Maybe . . . Maybe I’d tell just one or two more lies. To Danny. Just to Danny, to keep up appearances. He deserved it, anyway.
Dear Dan,
Nice to hear from you. Sorry it’s taken me a while to get back to you – work has been mad lately. I’m doing two different programmes and they’re both being wrapped up this month so it’s been all heads down while we get them in the can.
(Did telly people say ‘in the can’ or was that just in the film industry?)
How about you, how’s the shop?
(Ha. My job’s more glamorous than your job.)
Next time I’m in Manchester I’ll definitely look you up. I travel about on business quite a bit. I wonder if we would recognize each other?!
(Oh, I’d know him anywhere, though. Even now. Anywhere.)
Same goes for you – if you’re ever back in London, let me know. Maybe we could do lunch?
(Yes, lunch. I’d be far too busy in the evenings, love. I’ve moved on.)
Sadie
PS Don’t worry about the album. Keep it. Or sell it!
I hit the Send button before I could change m
y mind. There. I’d done it. Friendly but not too friendly. Cool and adult. I was starting to enjoy this, I realized. I found myself hoping he would write back, so that I could keep the story going a little bit longer, spin out the shelf-life of my alter ego for just another few emails. Why not? It was only a bit of harmless fun, after all.
Alex usually got home in time to help with the end-of-bath-time chaos, the wrestling of small people into pyjamas, the reading of stories and the drawn-out saga of bedtime. It was always the hardest part of the day and I was pretty much ready to faint with relief when I heard his key in the front door each evening. Hurrah! The cavalry back from the news front line at last.
This week, though, he worked late on Monday and Tuesday so I had to get through the whole thing on my own each time – which was enough to send me straight to the wine in the fridge the very minute after I’d said my final night-nights. Then on Wednesday, I was up in the bathroom, drying Nathan and trying to get his vest back on without making him cry while simultaneously having an argument with my stroppy daughter about why she had to pull the plug out and put the bath toys away right now, when I heard that familiar clicking sound of key turning in lock downstairs. About bloody time.

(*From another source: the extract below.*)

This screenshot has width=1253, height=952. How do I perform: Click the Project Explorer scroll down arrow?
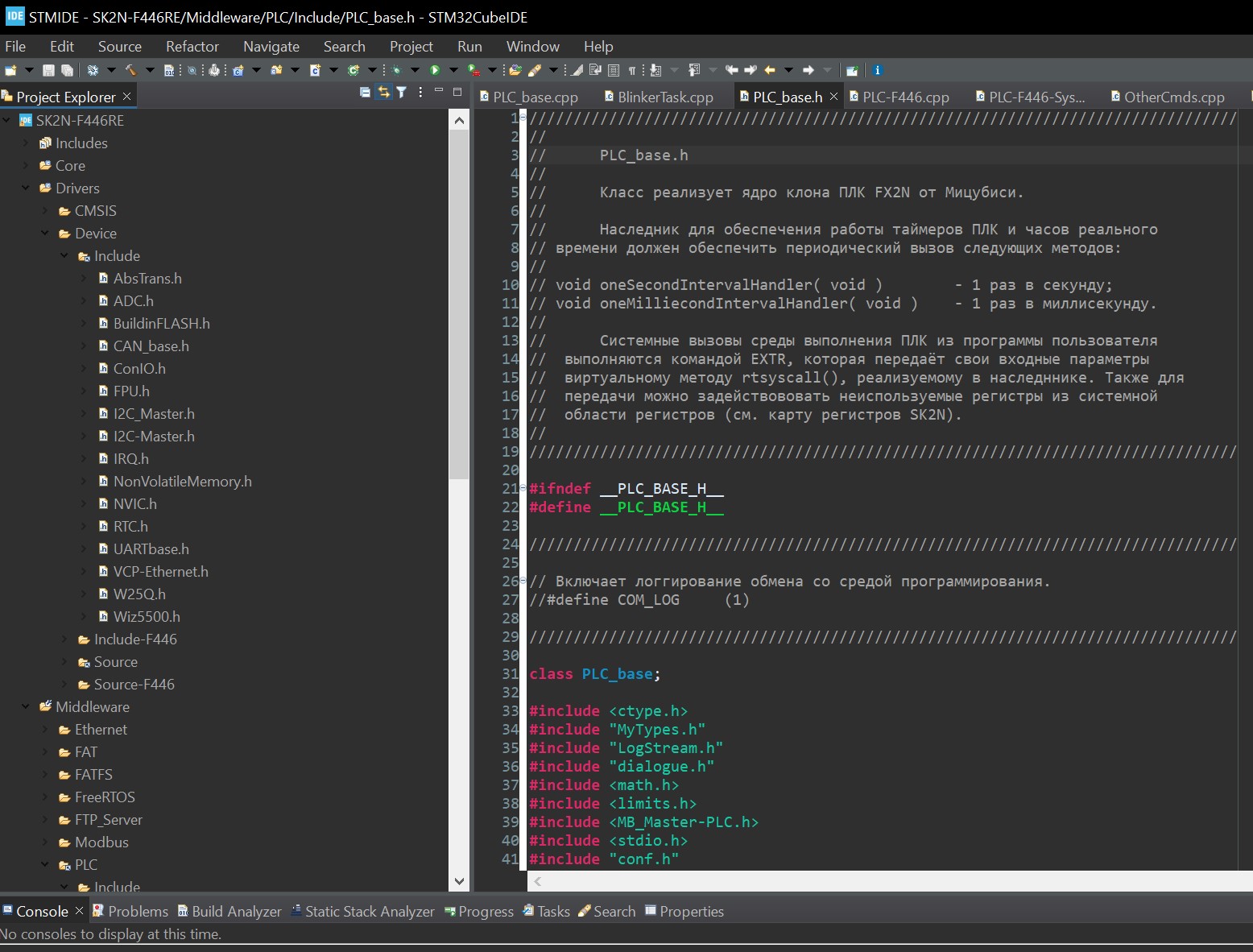[x=459, y=881]
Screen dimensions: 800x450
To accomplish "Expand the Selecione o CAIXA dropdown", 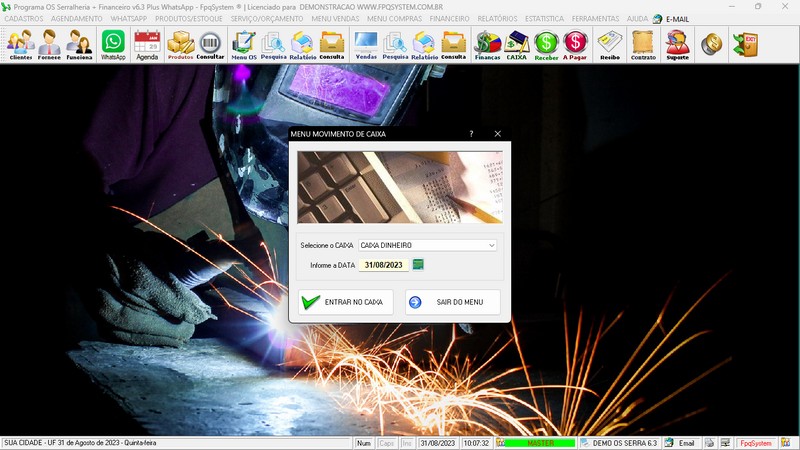I will click(x=492, y=245).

‘Great, Dad’s home,’ I said to Molly. ‘Quick – let’s surprise him by having you all dry and dressed by the time he gets up here!’
‘No,’ she said, kicking her feet murderously through the bubbles. ‘Not dry and dressed.’

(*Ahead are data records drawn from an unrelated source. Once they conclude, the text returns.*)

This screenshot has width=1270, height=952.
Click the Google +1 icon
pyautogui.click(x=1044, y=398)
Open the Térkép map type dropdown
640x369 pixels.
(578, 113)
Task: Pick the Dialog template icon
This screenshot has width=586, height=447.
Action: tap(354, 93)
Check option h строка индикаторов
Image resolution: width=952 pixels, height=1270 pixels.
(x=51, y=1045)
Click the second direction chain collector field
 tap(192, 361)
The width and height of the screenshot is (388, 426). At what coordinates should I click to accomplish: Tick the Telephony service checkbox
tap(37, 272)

‘Yes, dry and dressed,’ I replied, struggling with Nathan’s poppers. ‘All right, baby, just a second . . .’
‘No, no, NOT dry and dressed!’ she yelled doggedly.
My ears were straining hopefully for the sound of Alex’s footsteps on the stairs, but no footsteps came. What was he doing down there? Couldn’t he hear that Bathroom War No. 278 was breaking out up here?
Clearly not. I heard the low mumble of Radio 4 start up in the kitchen. Ahh! Maybe he was pouring me a glass of red and he was going to bring it up here. Medicinal, and all that. He was practically a mind-reader.